Task 1: Lesson Plan Walkthrough - Process Writing Lesson Plan
This week you were asked to write your second lesson plan. Let's take a moment to review what you created.
- Example: Walk us through your plan.
- Strengths: Tell us what you think are the strengths of taking a process approach to writing instruction.
- Challenges: Tell us the challenges you faced while creating the plan or potential challenges you foresee for teacher or students who will follow the plan.
- Additional Considerations: CLICK HERE
Task 2: Genre and the Teaching Learning Cycle
Let's take some time to explore the topic of genre, its importance, and strategies to teach it.
- Initial Concepts: Read the quote below from the beginning of your study guide and define in your own words what genre is and why it is important.

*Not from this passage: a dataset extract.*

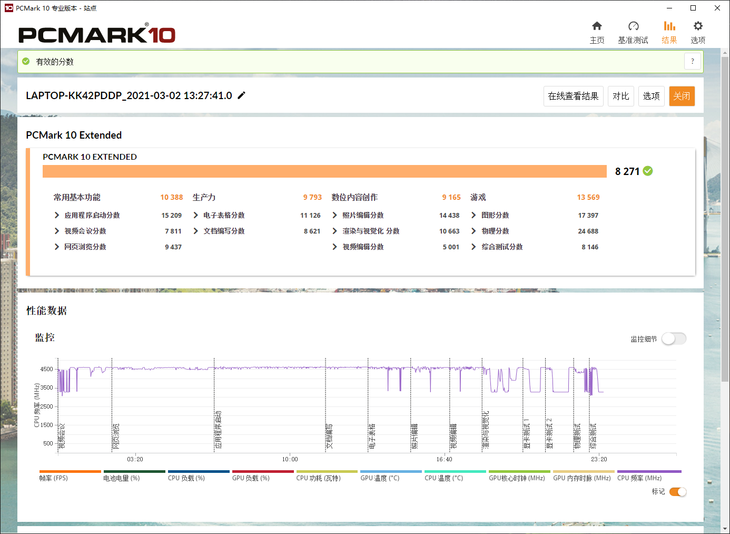Expand the 电子表格分数 score row
Image resolution: width=730 pixels, height=534 pixels.
[196, 215]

- Quote: “Teachers who take a genre orientation to writing instruction look beyond subject content, composing processes and textual forms to see writing as attempts to communicate with readers. They are concerned with teaching learners how to use language patterns to accomplish coherent, purposeful prose. The central belief here is that we don’t just write, we write something to achieve some purpose: it is a way of getting something done (Hyland, pg. 18).”

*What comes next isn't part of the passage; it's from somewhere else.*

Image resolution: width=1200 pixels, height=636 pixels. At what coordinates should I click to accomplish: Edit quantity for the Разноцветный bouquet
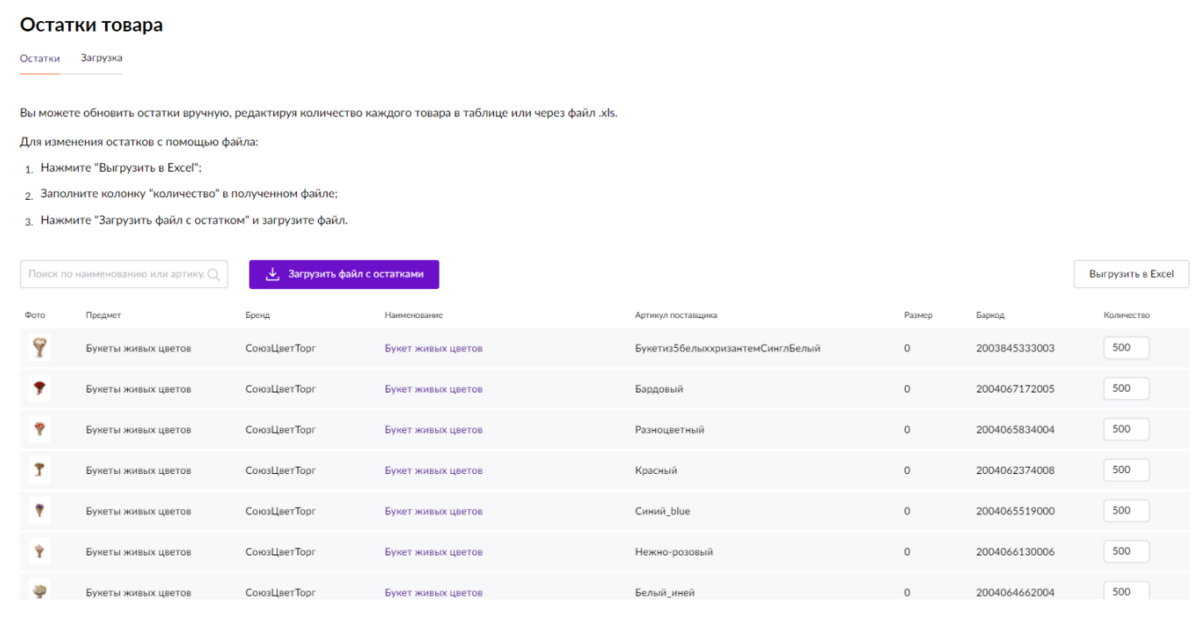[x=1126, y=429]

- Text Analysis: Teaching genre involves changing the way we think about texts by training ourselves and our students to be perceptive analyzers of texts to identify their purpose and typical organizational patterns. You were asked to complete an analysis in your study guide to identify the mode, context, purpose, tone, organization, and language features of two genres. What genres did you analyze and what did you discover?

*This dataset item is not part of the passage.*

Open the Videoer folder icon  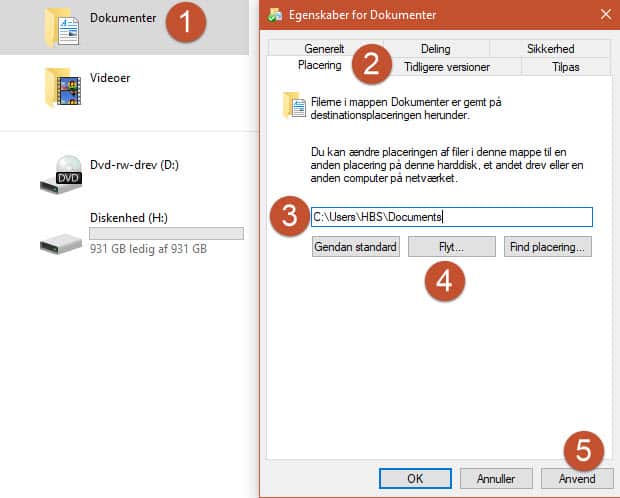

- Definitions and Orientations: These continue by anlayzing two more quotes from the study guide which help contribute to our growing definition of genre.
- Quote: “…genres are typical configurations or arrangements of text patterns that emerge (and change) over time in a cultural/social context. They are socially purposeful and created in order to achieve particular types of meaning (that is, they are functional in that context) (Burns, pg. 95).”
- Quote: “Genre pedagogy is underpinned by the belief that learning should be based on explicit awareness of language, rather than through experiment and exploration, so teachers provide students with opportunities to develop their writing through analyzing expert texts (Hyland, pg. 22).”
- Activity 1: Discuss these questions with your partner. Then move on to the next activity.
- Have you ever received a rejection letter or email?
- If so, what did it say? If not, what do you think a letter like this should contain?
- Who would probably send a rejection letter?
- When would the letter be sent?
- What should the tone of the letter be?
- How does the writer probably want the reader to feel?
- What is its purpose? What details does it need to express and why?
- Activity 2: Click on your group worksheet below and follow the instructions in the document.
- Group Worksheet: CLICK HERE
Task 3: Lesson Plan 3 - Genre Writing Plan
Let's finish today's class by previewing your third and final lesson planning assignment.
- Assignment Guidelines: CLICK HERE
References:
Burns, A. (2016). Functional Approaches to Teaching Grammar in the Second Langauge Classroom. In E. Hinkel (Ed.), Teaching English Grammar to Speakers of Other Languages (pp.84-105). Routeledge.
Hyland, K. (2003). Second Language Writing. Cambridge University Press.